Okay, you know that I’m the kind of badass that makes Chuck Norris look like a japanese school girl skipping home after a tiring day at school drawing pikachu over and over again. But then there are things in this world that can make even me screw up my face in terror. Last week I came face to face with such a terror.
It was vicious. It was menacing. It was a finely tuned killing machine intent on my destruction. I came out of the encounter just barely alive enough to sing “I’ve got soul but I’m not a soldierrrrhhh” while stumbling away. Last week I met the spawn of the devil. The kind of thing that spends its free time outside primary schools, luring little kids in with toys and candy, then teaching them to listen to Justin Beiber. It was a terrible beast.
It was a mop.
Well a mop handle. And it had this plastic ring-thing on top that made it extra sharp.
See, this is what happened:
I race into the bathroom to shave. I’m in a hurry. I drop the shaving cream.

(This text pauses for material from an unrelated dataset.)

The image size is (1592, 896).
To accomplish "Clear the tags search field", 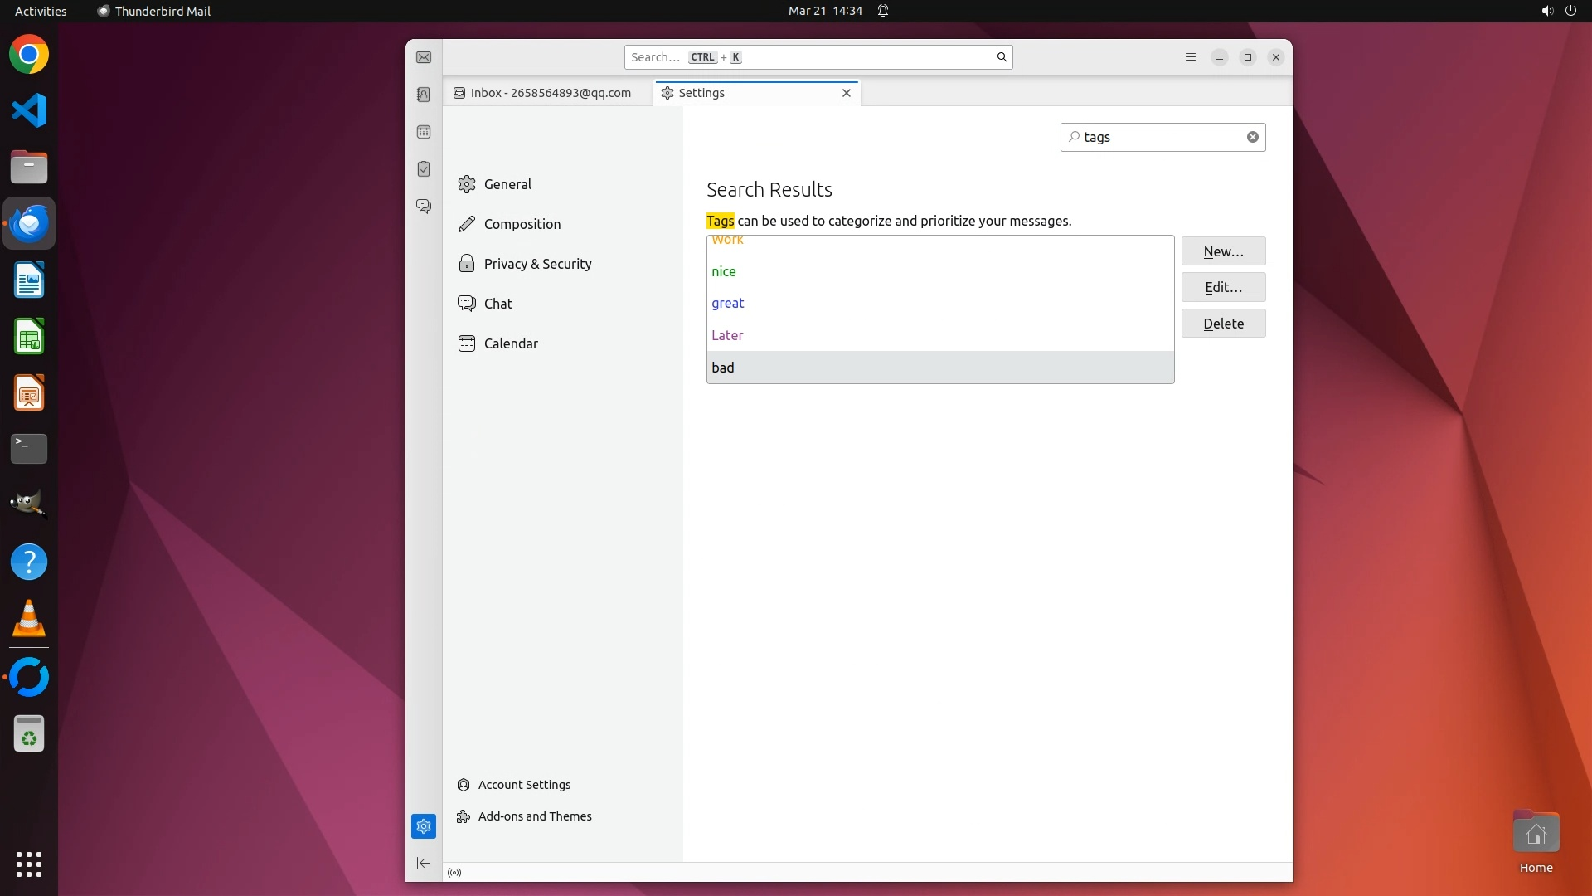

I knock over the mop leaning against the wall trying to pick up the shaving cream.
I pick up the mop, throw it against the wall.
Slow motion.
I bend down to pick up the shaving cream again.
*cue dramatic violin music*
As I’m on my merry way down, I see the mop rebounding off the wall, and heading back towards me, out of the corner of my eye.
Have you ever tried stopping in the middle of an almost automated action like that? It’s impossible. Like getting a woman to be logical. It should be called the Logic chromosome, not the Y chromosome.
But back to our story.
To my slow-motion dismay I notice that my face is traveling on the perfect vector to intercept the mop handle.
*dramatic violin music reaches crescendo*
And it does. The mop handle, pivoting on its base, has rotated just so that its pointy top is right under my face, and my vertically traveling face impales itself on the handle. Right below the left eye. Ouch.
*cue clatter of pots, pans, galaxies and entire universes banging against each other*
Thankfully it just gave me a bruise under my eye for a day, which affected me only in that people on the bus kept staring at my face. Even hobos turned to look at me. I had forgotten to shave that day too, meaning I probably looked like a homeless rapist or something.